X-Bomber is kaiju-adjacent, because alongside its puppetry it employs the familiar tokusatsu technique of stunt actors in costumes playing the outsized characters. The three lead heroes pilot spacecraft that can combine to form a gigantic mecha, Big Dai X, which is portrayed across the series by an actor smashing up miniature landscapes and vehicles, while the Imperial Master who supervises the villains and makes a full appearance in the final episode is also a stuntman in costume being attacked by a puppet.
X-Bomber was exported to the UK, dubbed and broadcast as Star Fleet (1982-83). It was shown in a prime 10am slot on Saturdays between imported episodes of Sesame Street (1969-present) and homegrown children’s magazine programme The Saturday Show (1982-85).

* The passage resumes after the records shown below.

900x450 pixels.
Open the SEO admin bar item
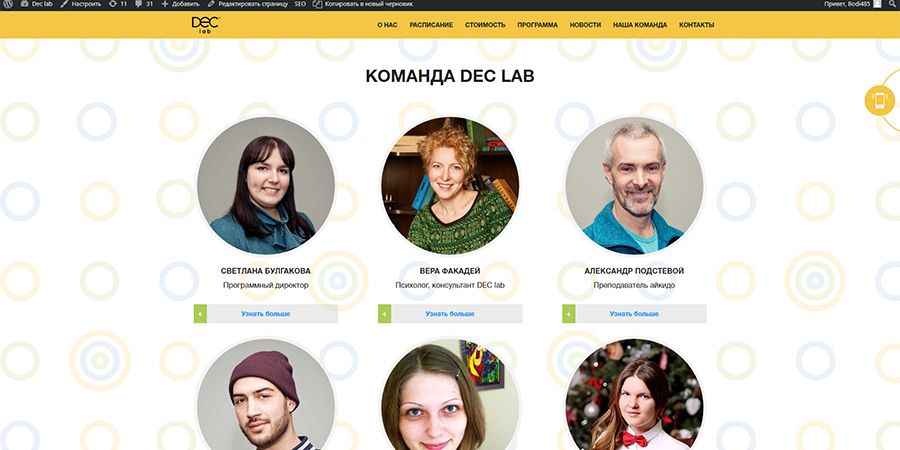coord(300,4)
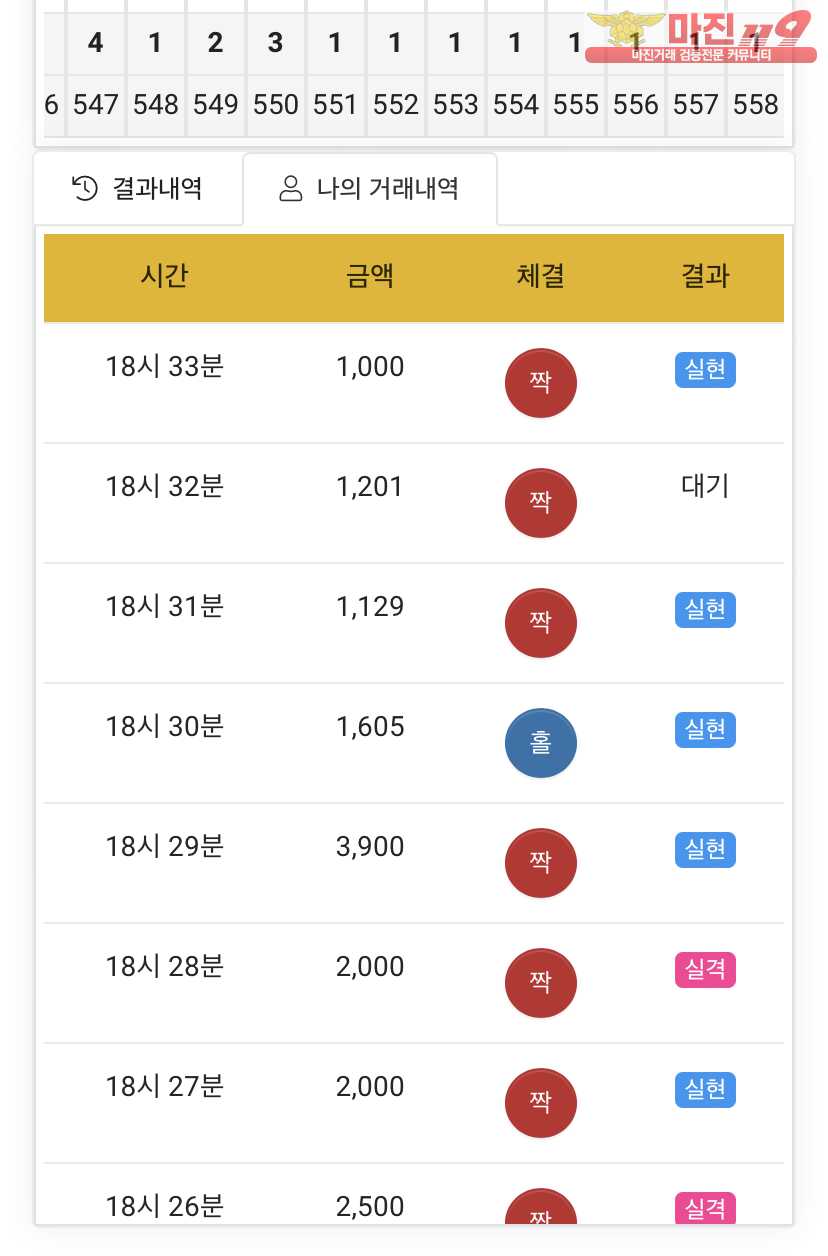Click red 짝 badge for 18시 33분

pos(540,382)

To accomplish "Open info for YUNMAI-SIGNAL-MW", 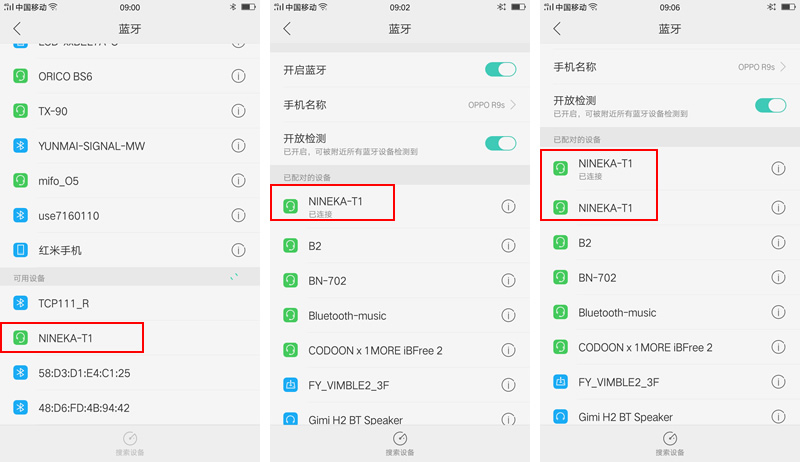I will tap(238, 146).

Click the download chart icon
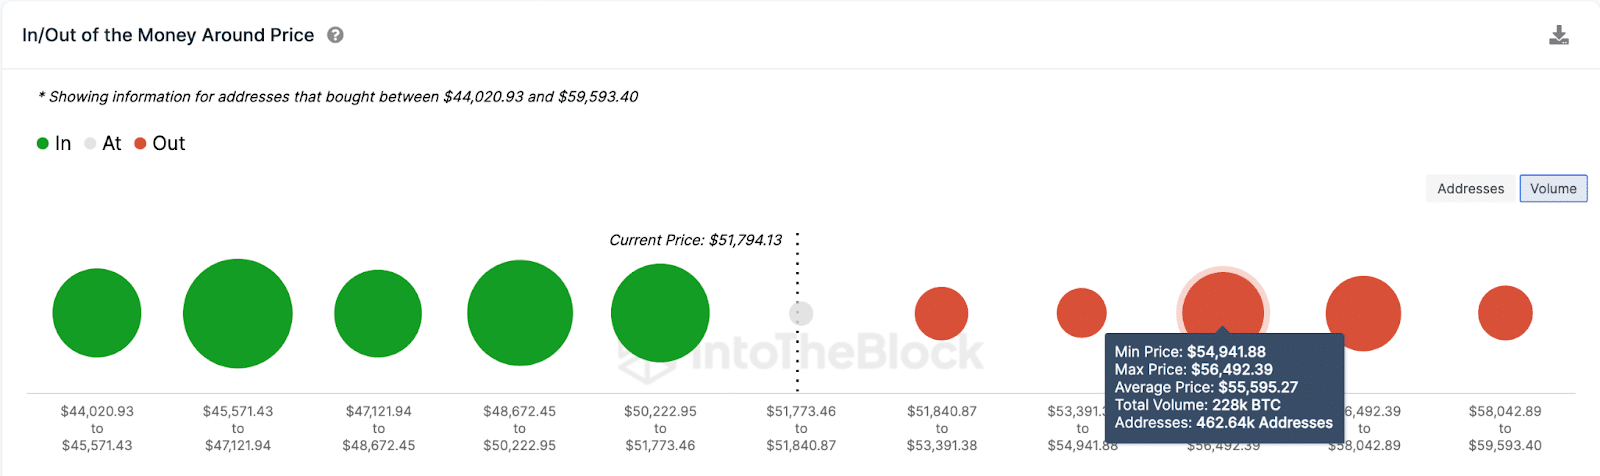coord(1558,36)
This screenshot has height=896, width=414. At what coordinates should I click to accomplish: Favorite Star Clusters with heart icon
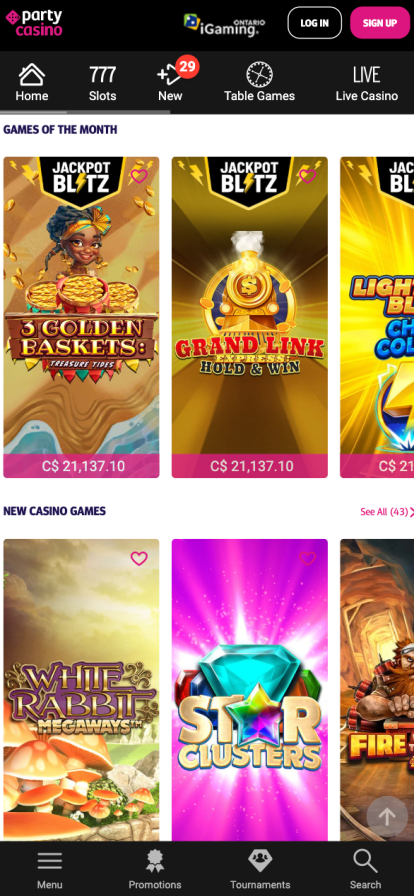click(308, 558)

Its impact can be judged by the fact that Brian May and Eddie Van Halen released a (commercially unsuccessful) hard rock cover of the theme tune composed by Paul Bliss, largely for the amusement of May’s four-year-old son who was a fan of the show. At a time and in a country short of exposure to kaiju eiga, Star Fleet introduced the British children of the 1980s to the larger-than-life side of Japanese visual fantasy. And friends, I know: I was one of those children.